The premiere of the piece was undertaken on the slopes of Mount Vesuvius. Leonard saw a resonance between the now silent Vesuvius and the bells, both with portals facing upwards, both muted. Again, we lack information as to whether this was the only link between the sites. Reduced to Google translate I can inform you that the installation, if it can be called such, is found in an environmental park, and Kounellis’ work is one of many artworks which will be found dotted across the landscape.

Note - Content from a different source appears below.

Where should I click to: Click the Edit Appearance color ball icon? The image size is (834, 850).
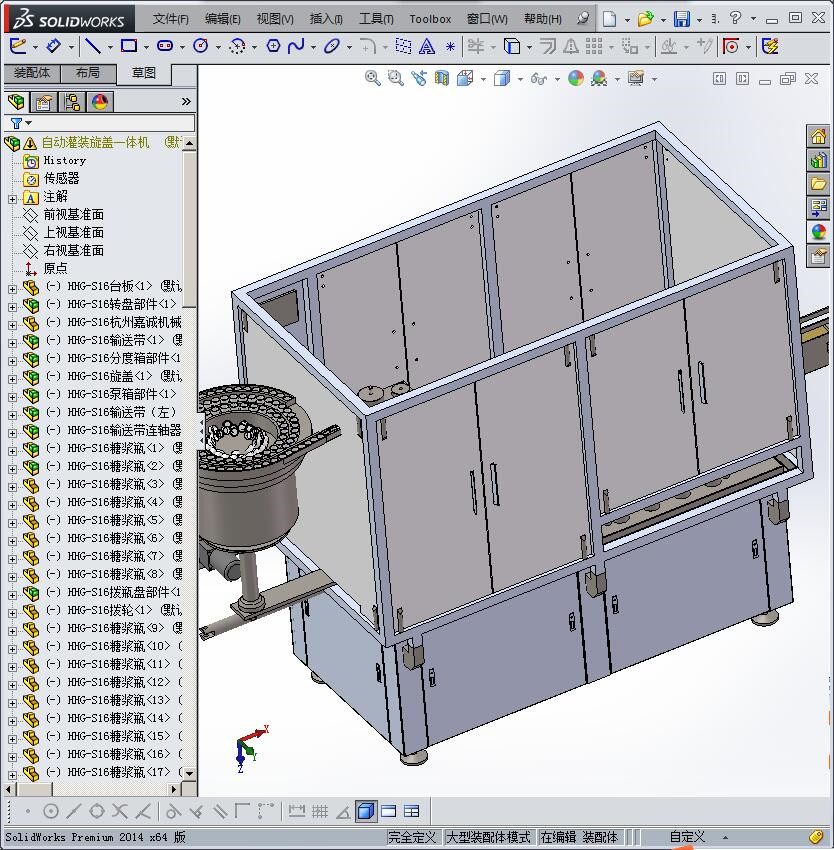tap(575, 78)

This particular work is the culmination of Leonard’s recordings with the bells. A previous incarnation saw them used for a dance piece at which they were teamed with ‘heavy metal diva’ (you really couldn’t make this up) Alessia de Capua. That partnership continues here. Prior to this, the recordings were intertwined with calls to worship taken from around the globe, and Leonard acknowledges the debt to this earlier piece in establishing the sonic language of the work under review here. There certainly is something in de Capua’s vocals that evokes religious observance. Unfortunately they also conjure up the voice that used to adorn the theme music to the Danish TV series The Killing. There they only went on for about a minute, and possibly because of the timeframe, worked. Here they do have the capacity to irritate.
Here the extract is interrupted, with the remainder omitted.